SOURCE PASSAGE
===============

As a nation, we watched as West Australian parents Rin Norris and Anthony Maslin said their goodbyes to their three children Mo, Evie, and Otis Maslin, 12, 10 and eight, respectively, who died with their grandfather Nick Norris and hundreds of others when Malaysian Airlines flight MH17 was shot from the skies over Ukraine by Russian-backed separatists on July 17.
Rin and Anthony’s sorrow was profound, bringing many who watched the televised funeral service to tears. Rin expressed her loss and longing with heart-breaking clarity: “When their innocent bodies were shot out of the sky, I stretched my arms as high as I could and screamed for them,” she said. “Now I see them only in my head. I can’t touch them. I can’t feel their warmth. My arms will always be reaching for them.”
To discover how people navigate such loss, The Weekly spoke to three parents who lost their children: Rosie Batty, whose son Luke died in February last year at the hands of his own father, Samantha Hayward, whose 19-day-old baby Ella died in 2009 from a severe viral myocardial infection; Caroline Verity whose three-year-old daughter India died in a tragic 11 years ago when a metal goal post struck her.

===============

[Collected data]

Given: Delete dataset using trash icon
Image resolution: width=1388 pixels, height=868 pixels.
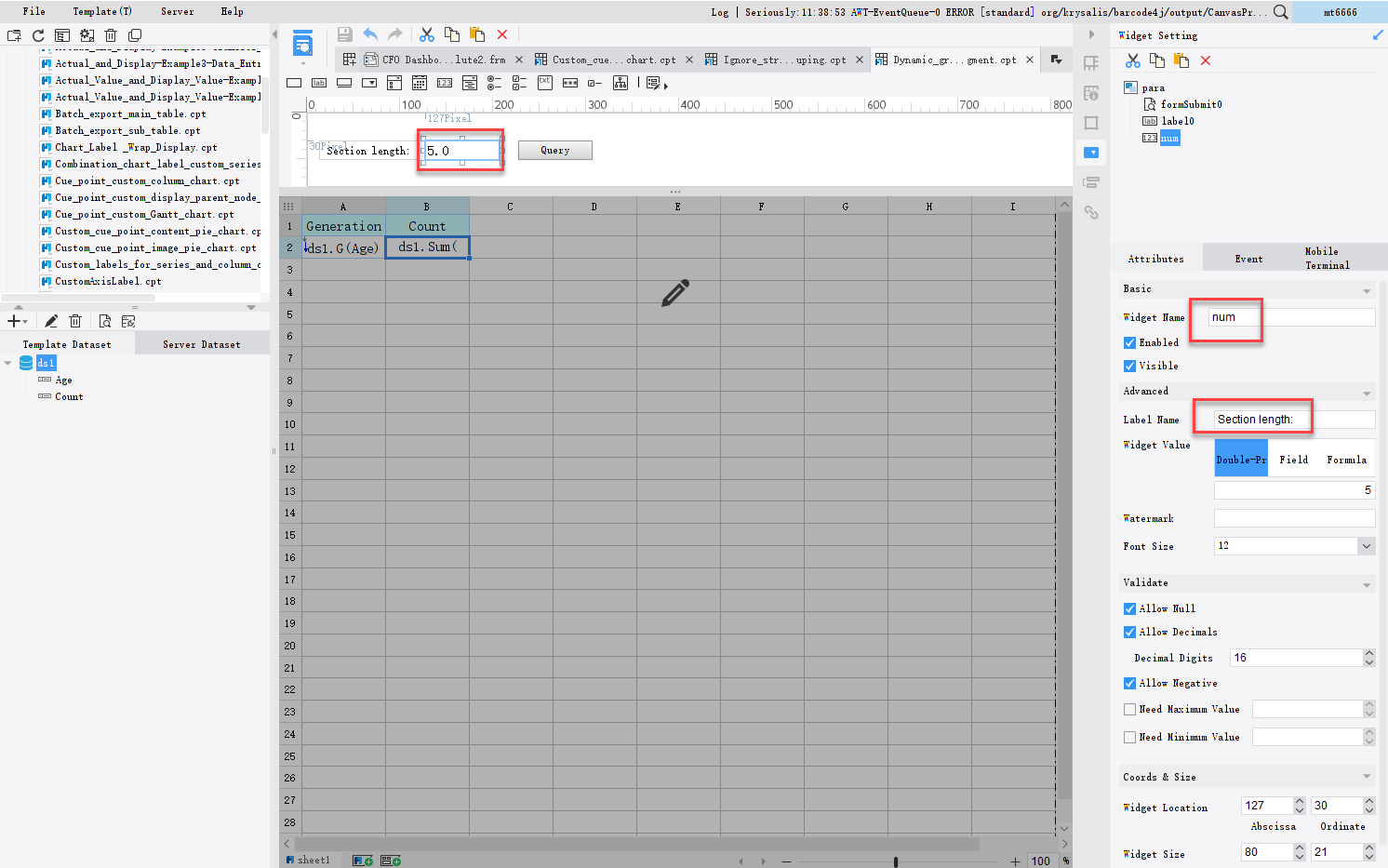Looking at the screenshot, I should tap(75, 320).
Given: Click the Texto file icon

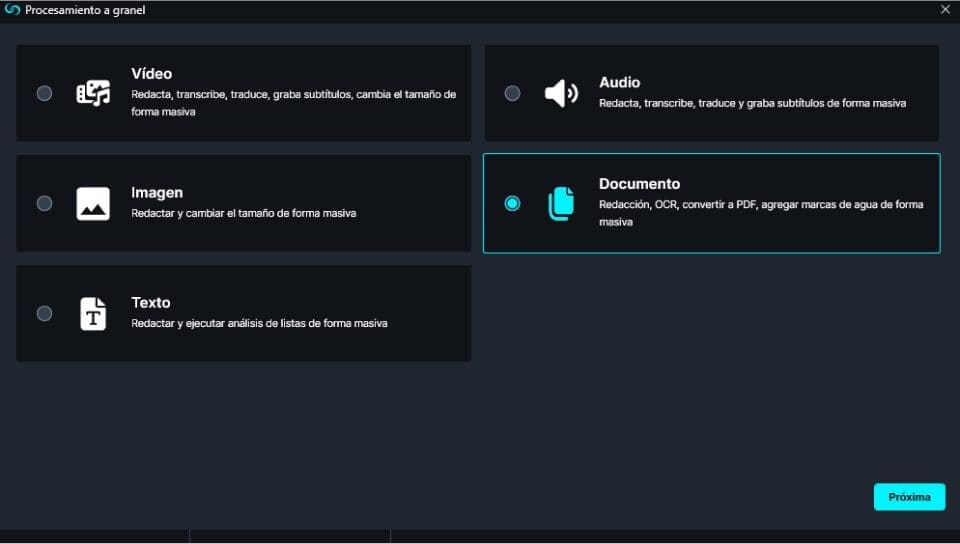Looking at the screenshot, I should click(93, 313).
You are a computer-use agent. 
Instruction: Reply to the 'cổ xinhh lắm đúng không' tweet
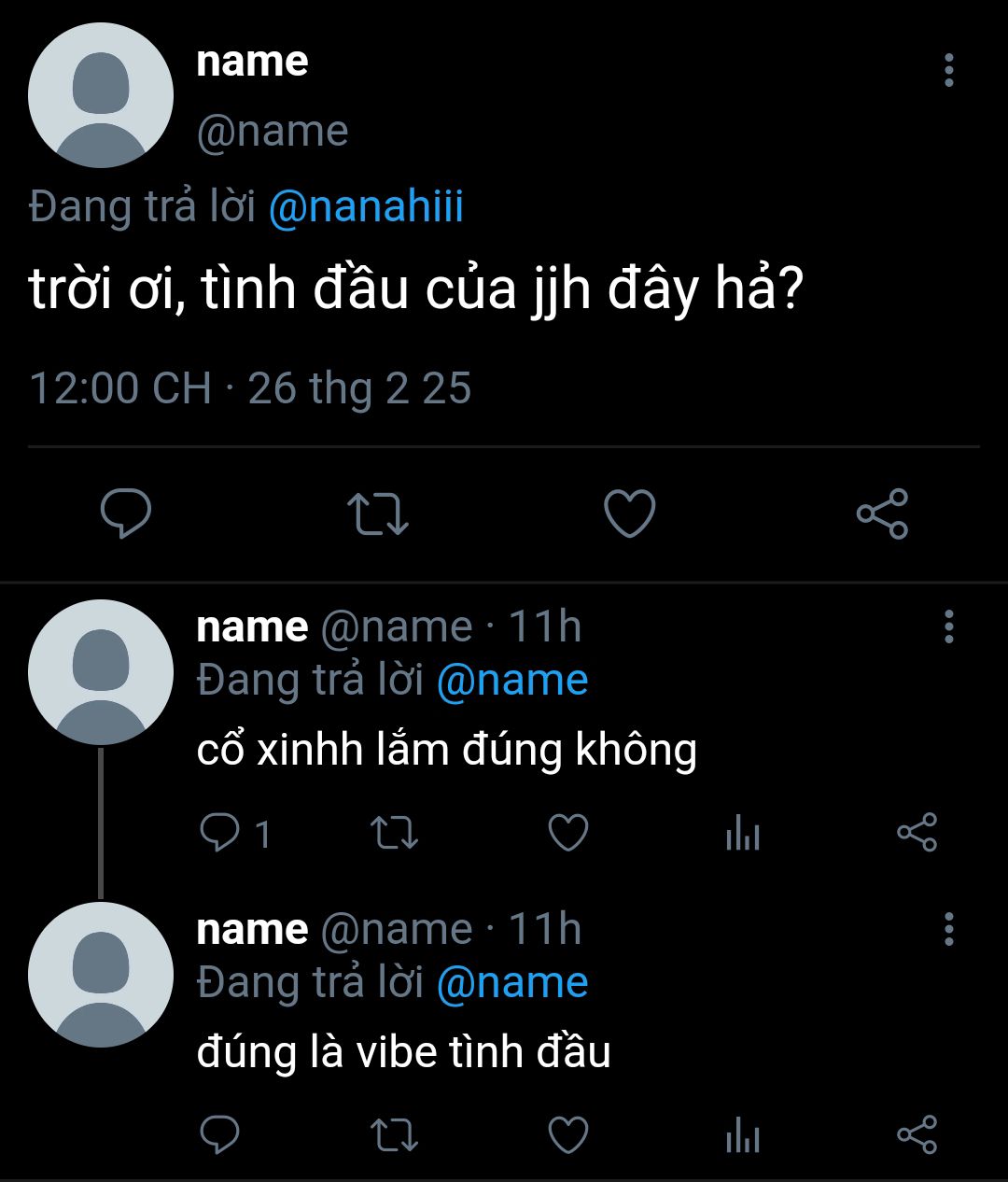(x=235, y=833)
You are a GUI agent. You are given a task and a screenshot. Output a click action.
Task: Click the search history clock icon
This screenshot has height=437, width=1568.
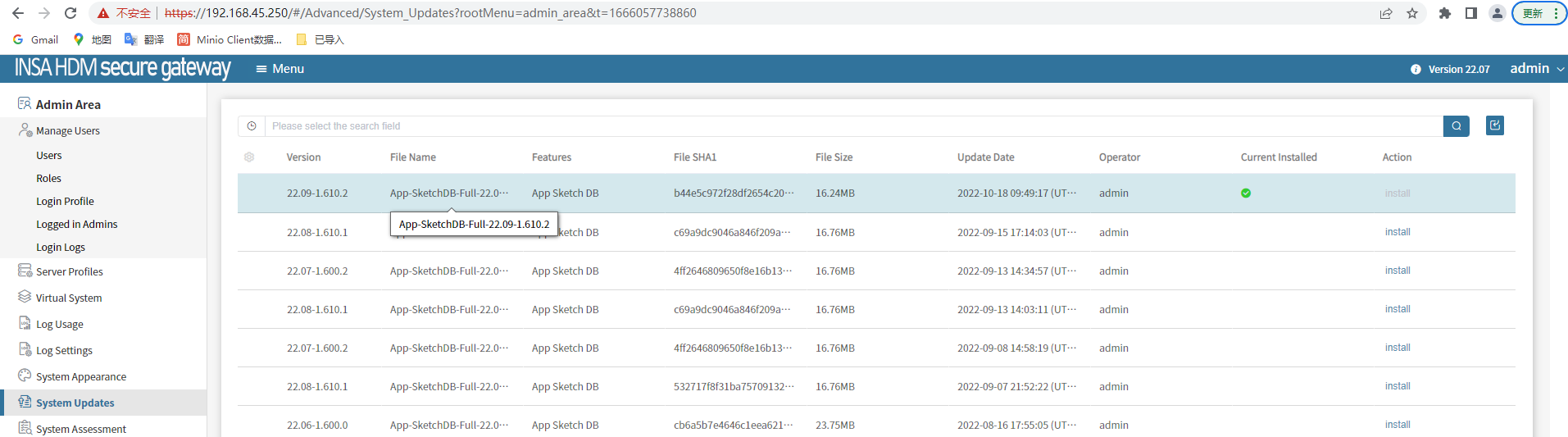coord(252,126)
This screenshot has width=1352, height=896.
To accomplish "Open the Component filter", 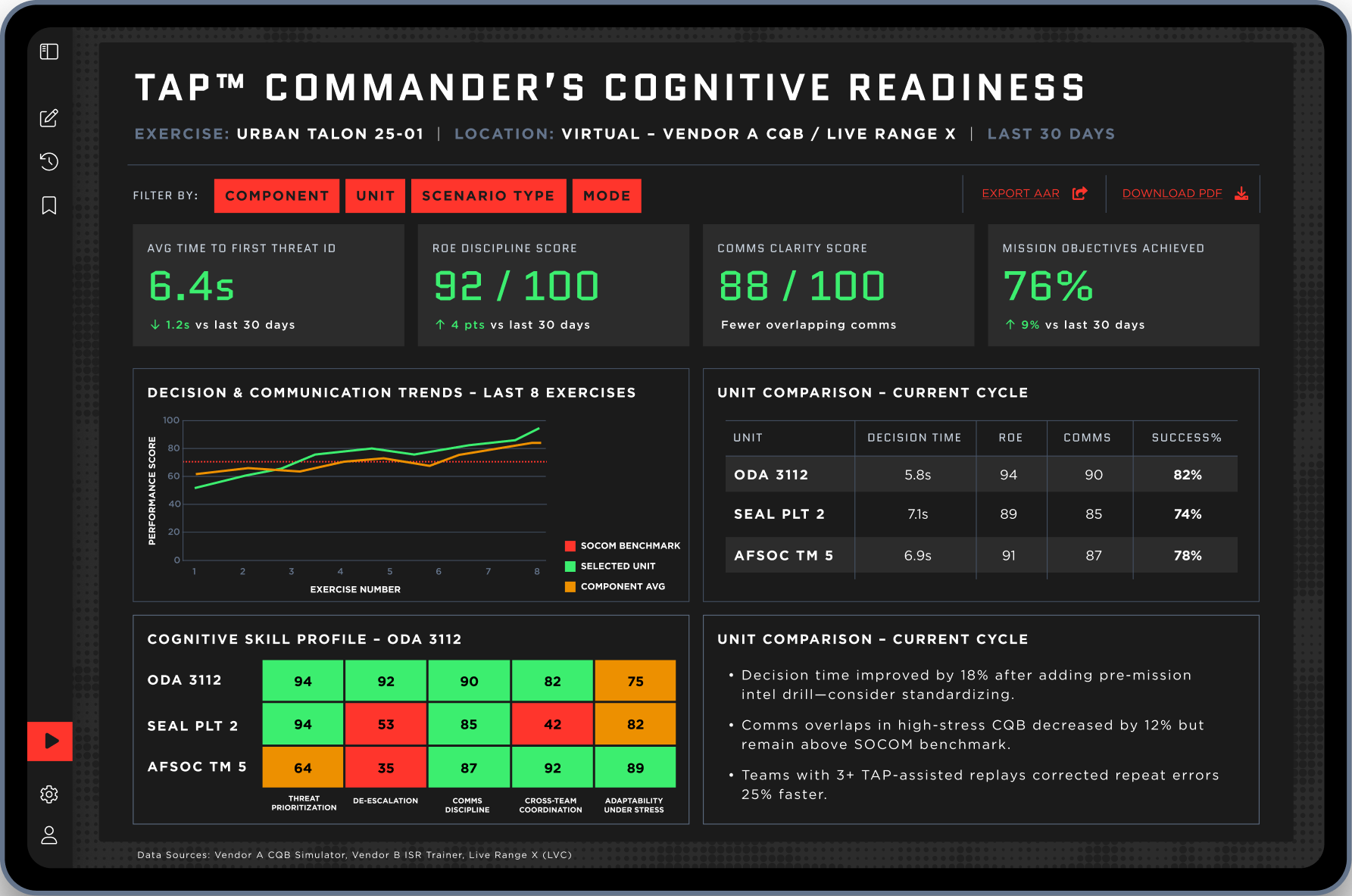I will 276,196.
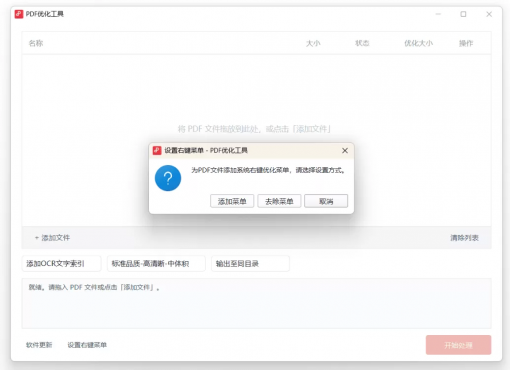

===============

YOUR TASK
Quote the article on parents mourning their children word for word, starting with "Rin and Anthony’s" and going on through "post struck her.". The entries are separate material and are not part of the article.

EXERCISE ANSWER
Rin and Anthony’s sorrow was profound, bringing many who watched the televised funeral service to tears. Rin expressed her loss and longing with heart-breaking clarity: “When their innocent bodies were shot out of the sky, I stretched my arms as high as I could and screamed for them,” she said. “Now I see them only in my head. I can’t touch them. I can’t feel their warmth. My arms will always be reaching for them.”
To discover how people navigate such loss, The Weekly spoke to three parents who lost their children: Rosie Batty, whose son Luke died in February last year at the hands of his own father, Samantha Hayward, whose 19-day-old baby Ella died in 2009 from a severe viral myocardial infection; Caroline Verity whose three-year-old daughter India died in a tragic 11 years ago when a metal goal post struck her.